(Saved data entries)
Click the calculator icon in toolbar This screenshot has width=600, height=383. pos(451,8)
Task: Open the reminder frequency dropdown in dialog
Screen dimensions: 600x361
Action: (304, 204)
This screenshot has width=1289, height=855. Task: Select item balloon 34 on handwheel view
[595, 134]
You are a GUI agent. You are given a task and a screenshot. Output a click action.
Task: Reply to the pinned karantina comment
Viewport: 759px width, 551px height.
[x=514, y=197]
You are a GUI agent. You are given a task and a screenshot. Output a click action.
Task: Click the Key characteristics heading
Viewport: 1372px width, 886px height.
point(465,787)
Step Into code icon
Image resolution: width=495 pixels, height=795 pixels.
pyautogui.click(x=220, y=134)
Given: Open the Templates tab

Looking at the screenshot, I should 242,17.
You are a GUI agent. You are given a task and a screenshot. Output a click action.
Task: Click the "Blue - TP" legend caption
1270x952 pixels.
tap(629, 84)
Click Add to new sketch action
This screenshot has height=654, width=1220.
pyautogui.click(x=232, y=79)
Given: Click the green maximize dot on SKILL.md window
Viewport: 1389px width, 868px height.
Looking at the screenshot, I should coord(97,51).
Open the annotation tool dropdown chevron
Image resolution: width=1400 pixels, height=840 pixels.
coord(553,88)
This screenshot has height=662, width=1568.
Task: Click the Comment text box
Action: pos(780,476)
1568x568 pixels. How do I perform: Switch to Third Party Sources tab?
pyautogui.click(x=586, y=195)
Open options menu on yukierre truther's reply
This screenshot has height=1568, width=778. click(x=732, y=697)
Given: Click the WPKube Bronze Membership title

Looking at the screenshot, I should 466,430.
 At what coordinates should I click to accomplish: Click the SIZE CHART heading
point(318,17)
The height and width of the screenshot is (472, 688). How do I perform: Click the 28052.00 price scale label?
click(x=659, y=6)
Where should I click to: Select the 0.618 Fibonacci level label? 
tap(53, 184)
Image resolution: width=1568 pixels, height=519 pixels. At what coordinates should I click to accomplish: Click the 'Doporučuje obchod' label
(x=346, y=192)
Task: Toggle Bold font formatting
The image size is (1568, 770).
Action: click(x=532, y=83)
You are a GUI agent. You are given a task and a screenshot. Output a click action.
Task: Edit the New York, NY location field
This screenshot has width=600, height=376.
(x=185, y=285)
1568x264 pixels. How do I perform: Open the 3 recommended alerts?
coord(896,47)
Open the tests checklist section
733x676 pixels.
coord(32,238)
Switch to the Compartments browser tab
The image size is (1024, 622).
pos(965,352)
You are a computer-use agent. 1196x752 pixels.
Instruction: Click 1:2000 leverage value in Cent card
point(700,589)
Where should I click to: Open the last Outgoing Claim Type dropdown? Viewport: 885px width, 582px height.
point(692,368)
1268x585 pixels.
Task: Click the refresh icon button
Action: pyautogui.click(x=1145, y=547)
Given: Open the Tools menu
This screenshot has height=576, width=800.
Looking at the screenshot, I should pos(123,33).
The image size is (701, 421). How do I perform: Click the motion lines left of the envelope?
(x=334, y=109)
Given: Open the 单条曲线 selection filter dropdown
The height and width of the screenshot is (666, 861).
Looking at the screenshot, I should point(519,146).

Problem to solve: Letter for letter, copy all of the entries above.

Reply to the exercise:
Click the calculator icon in toolbar This screenshot has width=600, height=383. pos(451,8)
Task: Open the reminder frequency dropdown in dialog
Screen dimensions: 600x361
Action: (304, 204)
This screenshot has width=1289, height=855. Task: Select item balloon 34 on handwheel view
[595, 134]
You are a GUI agent. You are given a task and a screenshot. Output a click action.
Task: Reply to the pinned karantina comment
Viewport: 759px width, 551px height.
[x=514, y=197]
You are a GUI agent. You are given a task and a screenshot. Output a click action.
Task: Click the Key characteristics heading
Viewport: 1372px width, 886px height.
point(465,787)
Step Into code icon
Image resolution: width=495 pixels, height=795 pixels.
pyautogui.click(x=220, y=134)
Given: Open the Templates tab

Looking at the screenshot, I should 242,17.
You are a GUI agent. You are given a task and a screenshot. Output a click action.
Task: Click the "Blue - TP" legend caption
1270x952 pixels.
tap(629, 84)
Click Add to new sketch action
This screenshot has height=654, width=1220.
pyautogui.click(x=232, y=79)
Given: Click the green maximize dot on SKILL.md window
Viewport: 1389px width, 868px height.
Looking at the screenshot, I should coord(97,51).
Open the annotation tool dropdown chevron
Image resolution: width=1400 pixels, height=840 pixels.
coord(553,88)
This screenshot has height=662, width=1568.
Task: Click the Comment text box
Action: pos(780,476)
1568x568 pixels. How do I perform: Switch to Third Party Sources tab?
pyautogui.click(x=586, y=195)
Open options menu on yukierre truther's reply
This screenshot has height=1568, width=778. click(x=732, y=697)
Given: Click the WPKube Bronze Membership title

Looking at the screenshot, I should 466,430.
 At what coordinates should I click to accomplish: Click the SIZE CHART heading
point(318,17)
The height and width of the screenshot is (472, 688). How do I perform: Click the 28052.00 price scale label?
click(x=659, y=6)
Where should I click to: Select the 0.618 Fibonacci level label? 
tap(53, 184)
Image resolution: width=1568 pixels, height=519 pixels. At what coordinates should I click to accomplish: Click the 'Doporučuje obchod' label
(x=346, y=192)
Task: Toggle Bold font formatting
The image size is (1568, 770).
Action: click(x=532, y=83)
You are a GUI agent. You are given a task and a screenshot. Output a click action.
Task: Edit the New York, NY location field
This screenshot has width=600, height=376.
(x=185, y=285)
1568x264 pixels. How do I perform: Open the 3 recommended alerts?
coord(896,47)
Open the tests checklist section
733x676 pixels.
coord(32,238)
Switch to the Compartments browser tab
The image size is (1024, 622).
pos(965,352)
You are a computer-use agent. 1196x752 pixels.
Instruction: Click 1:2000 leverage value in Cent card
point(700,589)
Where should I click to: Open the last Outgoing Claim Type dropdown? Viewport: 885px width, 582px height.
point(692,368)
1268x585 pixels.
Task: Click the refresh icon button
Action: pyautogui.click(x=1145, y=547)
Given: Open the Tools menu
This screenshot has height=576, width=800.
Looking at the screenshot, I should pos(123,33).
The image size is (701, 421). How do I perform: Click the motion lines left of the envelope?
(x=334, y=109)
Given: Open the 单条曲线 selection filter dropdown
The height and width of the screenshot is (666, 861).
Looking at the screenshot, I should point(519,146).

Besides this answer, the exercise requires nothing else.